Genuine Parts Company (GPC) has increased its dividend for over 60 consecutive years, giving it one of the longest streaks of annual dividend raises in the entire stock market. It has achieved this growth with a top brand in an industry that has seen consistent growth over many years. There remains a clear path ahead for continued growth.

While Genuine Parts stock appears overvalued at the present time, shares offer a yield above 3% and a high likelihood of continue dividend hikes for many years.

Business Overview

Genuine Parts traces its roots back to 1928 when Carlyle Fraser purchased Motor Parts Depot for $40,000. He renamed it, Genuine Parts Company. The original Genuine Parts store had annual sales of just $75,000 and only 6 employees.

Today, Genuine Parts has the world’s largest global auto parts network, with more than 10,500 locations worldwide. Genuine Parts generated nearly $20 billion of revenue in 2019 and has a current market capitalization of $13.8 billion. Genuine Parts is a distributor of automotive replacement parts, industrial replacement parts, office products, and electrical materials.

Source: Investor Presentation, slide 2.

It operates four segments, led by automotive parts, which houses the NAPA brand. The industrial parts group sells industrial replacement parts to MRO (maintenance, repair, and operations) and OEM (original equipment manufacturer) customers. Customers are derived from a wide range of segments, including food and beverage, metals and mining, oil and gas, and health care.

The office products segment distributes business products in the U.S. and Canada. Customers include office products dealers, office supply stores, college bookstores, office furniture dealers, and more. Genuine Parts also distributes electrical and electronic materials to original equipment manufacturers and industrial assembly firms.

Genuine Parts reported third-quarter earnings on 7/30/20 and the impact from COVID-19 was felt on both the top and bottom-line. Revenue decreased 22.5% to $3.8 billion due to social distancing restrictions and the closing of non-essential businesses in many regions of the world. Comparable sales, which measures sales at retail stores open at least one year, was lower by almost 14% from the same quarter a year ago.
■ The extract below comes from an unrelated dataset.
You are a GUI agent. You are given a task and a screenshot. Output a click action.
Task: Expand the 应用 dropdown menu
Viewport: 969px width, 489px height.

Currency translation was a 0.6% headwind to results.

The core Automotive business fell 10.1%, though acquisitions were a 3.2% benefit to results.  Revenues for the Industrial parts business declined 21.1%, or 10.2% excluding the divestiture of the company’s Electrical Specialties Group.  Adjusted earnings-per-share decreased 16% to $1.32, though this was $0.40 higher than expected.